> [Prompt] Copy the listing below word for word, but leave out the pictures.

> [Coordinate data for items]

• • • •

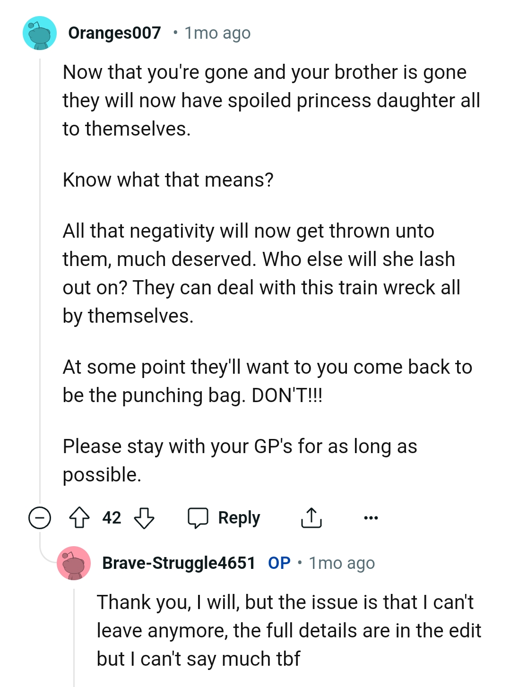Image resolution: width=510 pixels, height=687 pixels.
Task: Open the Brave-Struggle4651 username link
Action: [179, 563]
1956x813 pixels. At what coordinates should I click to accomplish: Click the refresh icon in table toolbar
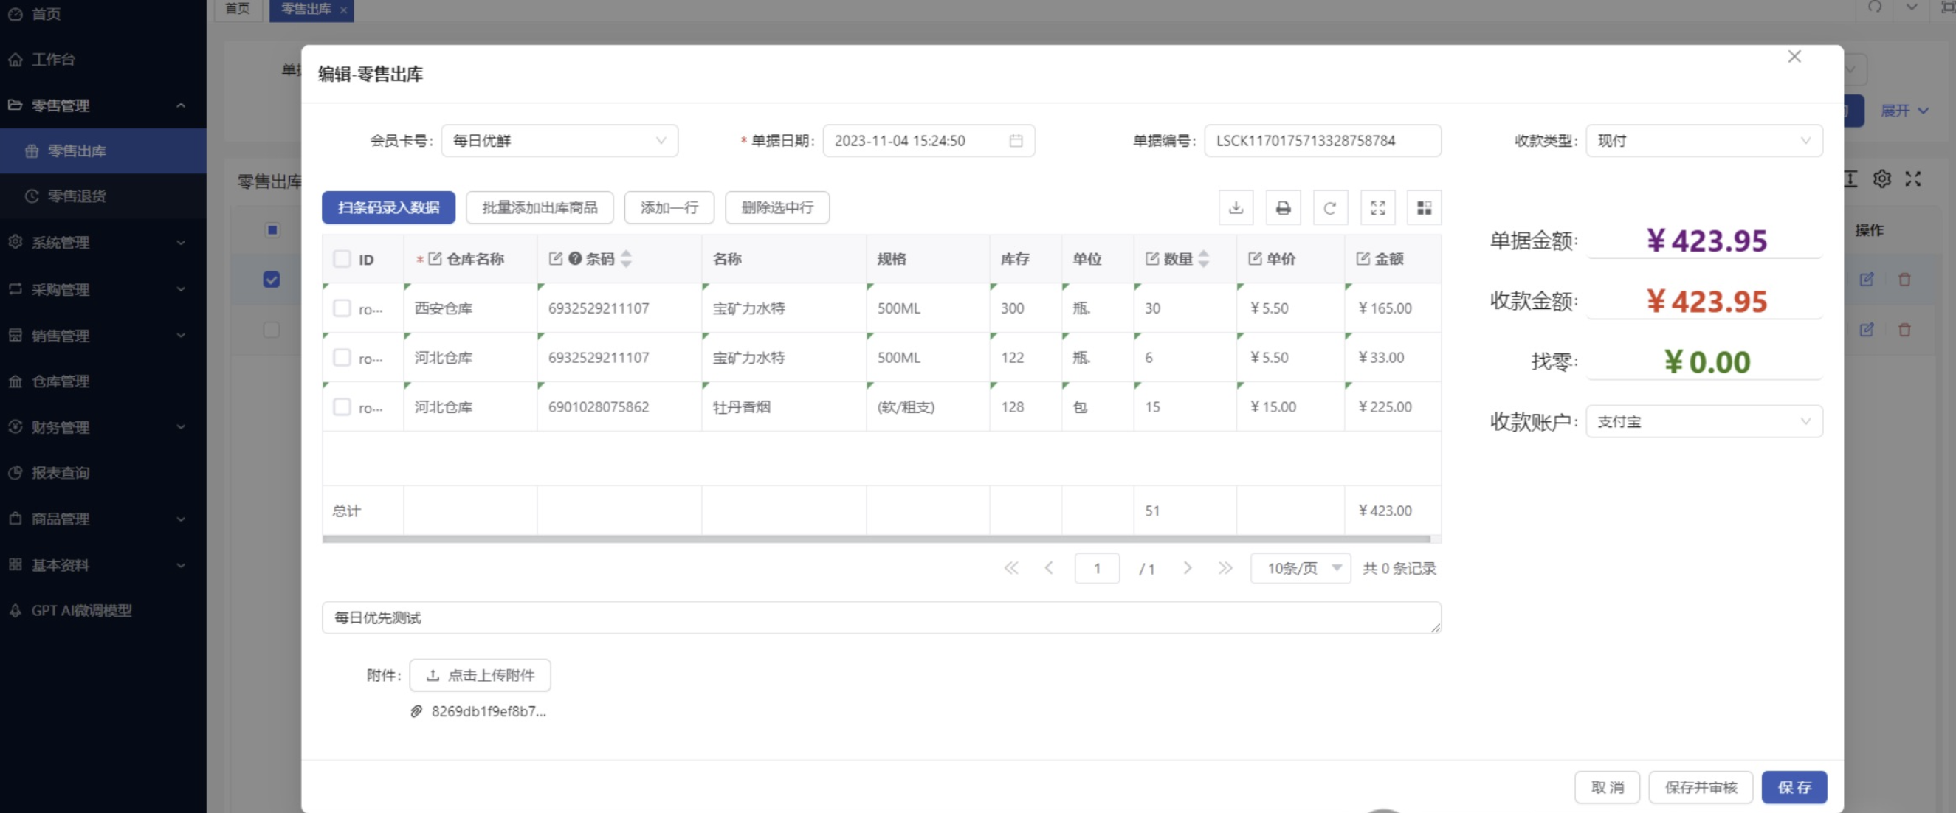[1330, 207]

• • • •

> [Exercise result]
Image resolution: width=510 pixels, height=687 pixels.
Task: Open the Brave-Struggle4651 username link
Action: [179, 563]
1956x813 pixels. At what coordinates should I click to accomplish: Click the refresh icon in table toolbar
[1330, 207]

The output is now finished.